Kirkstone to Glenridding

Kirkstone to Glenridding

 The day started with exquisite blue sky and clarity.  Driving over  Kirkstone to Glenridding green hills were sharply etched against a brilliant sky. Troutbeck Tongue lounged in the bottom of the valley and Red Screes had the stripes redolent of its name.  Sods law my camera was in the boot of the car! 

As I meandered down from The Kirkstone Pass Inn there were two ‘youf’ hitch-hiking.  In this age of media hype when we are warned against even saying hello to a stranger it is difficult to make any kindly gesture, but these two just looked… well they looked about the same age as my son, whom I have only ten days ago waved goodbye to  for his new life in New York…  So, I stopped, and mumbled something about I have a large vicious dog in the back and no money!

BWaterI learned, in our brief sojourn, they were with ‘ Chance for Change’ , and staying at Glenridding.  Looking briefly at the website, it is an interesting program and these two  were good ambassadors..  So Chris and Zak, I wish you every success.

Back on track I joined a ‘walk with a warden’ group.  We caught the bus back to the Kirkstone Pass Inn, which did seam a bit of a nonsense but I couldn’t think of a way around it, and walked back to Glenridding.  Not down the pass I hasten to add.  Over Stony Pike and then Hartsop Dodd.  I probably wouldn’t have planned the route myself as Hartsop Dodd does not have a footpath, track, or right of way marked on the map.


The bus dropped us at the Kirkstone Pass Inn and from we took the path behind the hill enjoying the ever changing views as Windermere appeared to the south and Brothers water, followed by Ullswater to the north.  But most spectacular of all had to be the complete line of one prong of the Kentmere Horseshoe, Yoke, Ill Bell and Froswick all present and correct.


Lunch was on the insurance defying drop down to Pasture Bottom.  Only glanced by a brave ringside seat.  Gray Crag hiding Hayeswater with Highstreet hovering behind.

Not much to follow to the brim of Hartsop spur, but once there, a zig zag track marks a knee pummelling descent to Hartsop Village. 


Hartsop Hamlet, more than village, was the scene of transient activity.  There must have been some local event on as there was a number of big US style trucks plus a Landover.  All with sheepdogs in the back.  All told about 14 dogs, and all the trucks drove off at a fast pace one after the other.  The only words I heard were ‘… ay bit yu can’t git where I can git wi that thing…’   Now where would that be I wonder?  Needless to say, we all stood respectfully squashed against a wall while while they beat their hasty retreat to ‘wherever that would be’.
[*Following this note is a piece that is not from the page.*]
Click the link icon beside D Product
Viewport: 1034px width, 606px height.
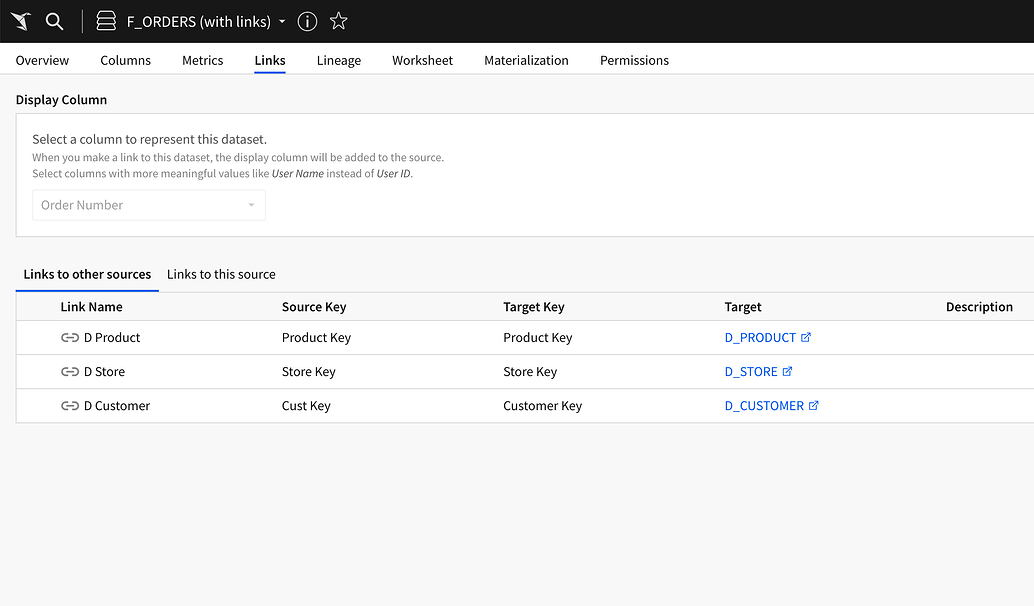point(70,338)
The rest of the walk was an easy stroll along the side of the valley back to Patterdale and Glenridding.  Though you do need to be warned of the not so friendly natives in parts, and worth a mention is this house in Crookabeck,


apparently once owned, though never lived in, by Wordsworth.

The map here,

mapand stats here.  Though it may appear as though the last bit is along the road, there is a footpath and I would recommend a detour via Stile Farm for tea and cake, as here.

Due to the conditions there is a plethora of photos to see from Scafell to Morecambe bay here.  Though by the time I drove home, Kirkstone Pass was once more in a veil of mist and Troutbeck was nowhere to be seen!